All right, you can fall into two camps when it comes to Wilbank's fiance. He has come out and said: "Haven't we all made mistakes." (Thanks
New York Daily News.) That's pretty stand up for a guy whose fiance felt that she had to fake an abduction rather than tell him, "I'm just not sure." Honestly, regardless of how this plays out, I am amazed at the lengths people will go to in order to avoid really hurting someone. So, here are the two sides you can be on now that the wedding is back on:
A. You can be amazed at the power of love and how Mason is willing to forgive Wilbanks. You can turn to your significant other and say, "I love you," because you realize that love has to be real if a people can get through trials like this for each other. You can look at what poets write about love and realize this is what they meant. Everyone, and I do mean everyone, no matter what they say, gets a feeling before they get married. Anyone who says they never felt even a tiny bit nervous is lying. Everyone questions their decisions. Marriage is a huge one. People will question whether or not they made the right choice for dinner. How can marriage be any different? This is why people talk about what they want before the wedding. Some people elope, others have ceremonies. That's why you have to talk about it.
Now, Mason could be saying all this because his wedding has over 600 guests and making a guess at how much it would cost, the wedding would be somewhere around 75,000-100,000 dollars. Could you walk away after spending that much cash? That's a house in Missouri, for example. Still, we should all be amazed at the control Mason is showing and how much he loves Wilbanks.
Not a fan of choice A, then how about B?
B. Mason is putting on a really good show. This is one of those situations where if Mason looks really good, then he essentially owns Wilbanks for the rest of their natural lives. Could you imagine?
Wilbanks: I can't believe you cheated on me! And with my Sister!
Mason: I'm sorry, should I have faked my abduction to do it?
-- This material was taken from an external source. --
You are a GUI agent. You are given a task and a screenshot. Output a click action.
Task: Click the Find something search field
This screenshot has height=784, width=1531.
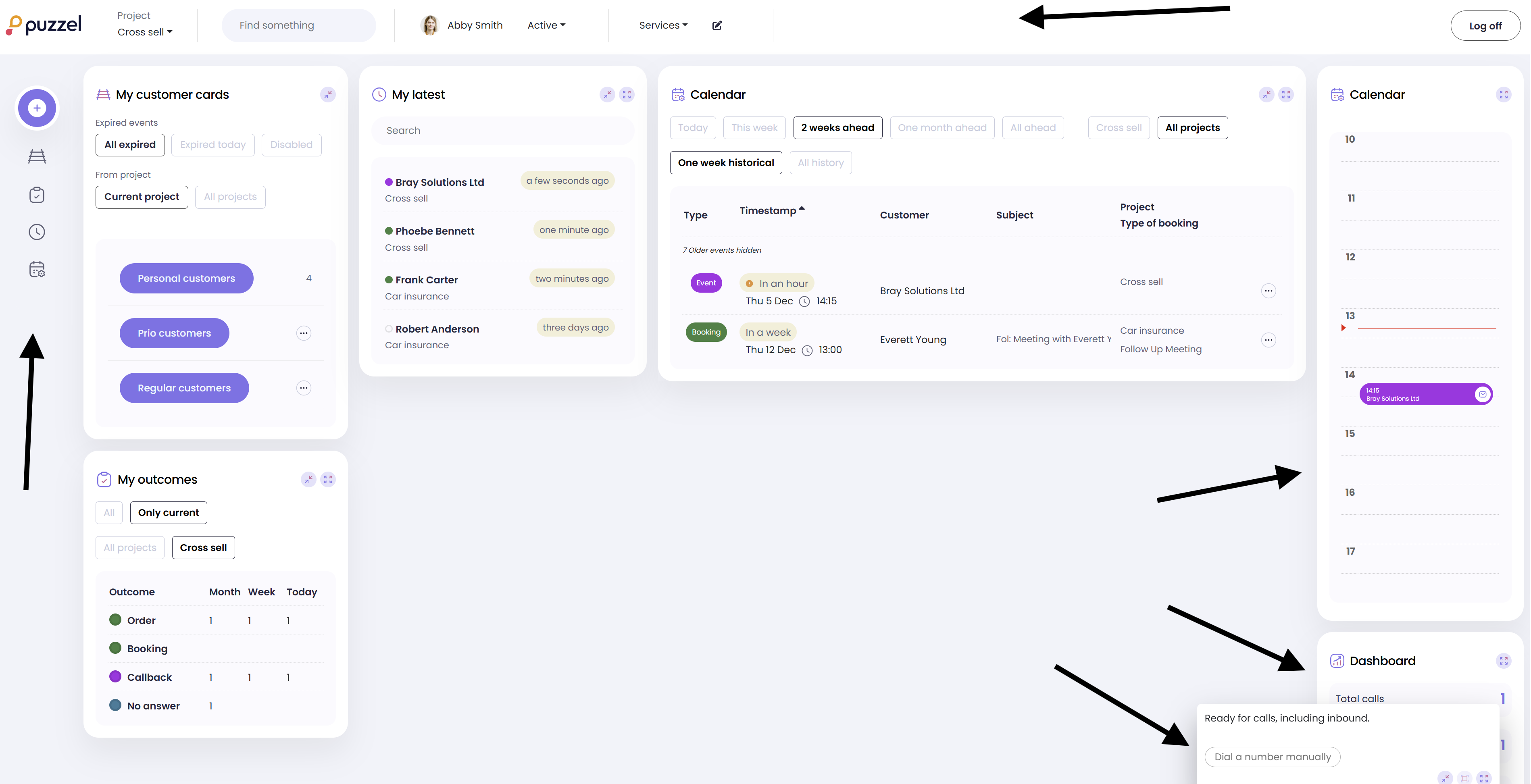(x=298, y=25)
How can she argue back? Of course, in a totally cynical world, this is what I see happening:
Mason forgives Wilbanks in a very public way. He gets the masses to see him as a sympathetic man. People wonder, "What the hell is he thinking? Doesn't he want revenge?" But Mason appears to push all of that out of his mind. He even invites Fox News and CNN to cover the wedding to show that all is well. Wilbanks relaxes, she thinks all is well. The sun rises on the morning of the wedding day. The news vans show up, the groom looks great, and all of the guests arrive. The ceremony starts with Wilbanks walking down the aisle in a gorgeous dress. She arrives to the altar and, after some brief words, she gives her vows. Mason listens, smiles, and then the priest asks him to speak his words. Mason turns to the crowd, the cameras, and then lashes out at Wilbanks in front of the entire world. He tells her that this is how he felt when she left. Embarassed, alone, ashamed. As he continues to dress her down, the people of the world who questioned his motives flicker a smile. This man has destroyed this woman forever in the eyes of society.
Maybe I'm wrong. Maybe he is a true southern gentleman. One southerner I know says that even if he was utterly furious, he would never show it to the world, because that's not what a good southern man does.
If he really does love her, then we can all take a major lesson away from this situation. How to forgive what is, to some, unforgiveable.
I am a pessimist and a cynic. If cheated on by someone you love, I believe that there really isn't a possibility of a second chance. Still, this is different. She tried to leave, not be with another man (so far as we know).
Still, let Mason be an example. Sometimes mistakes can be fixed or forgiven. Don't rush to judgement. Instead, look over the whole situation first, then decide. Love makes us do crazy things. Maybe Mason REALLY loves Wilbanks. That's what we should be asking, not what will he do now.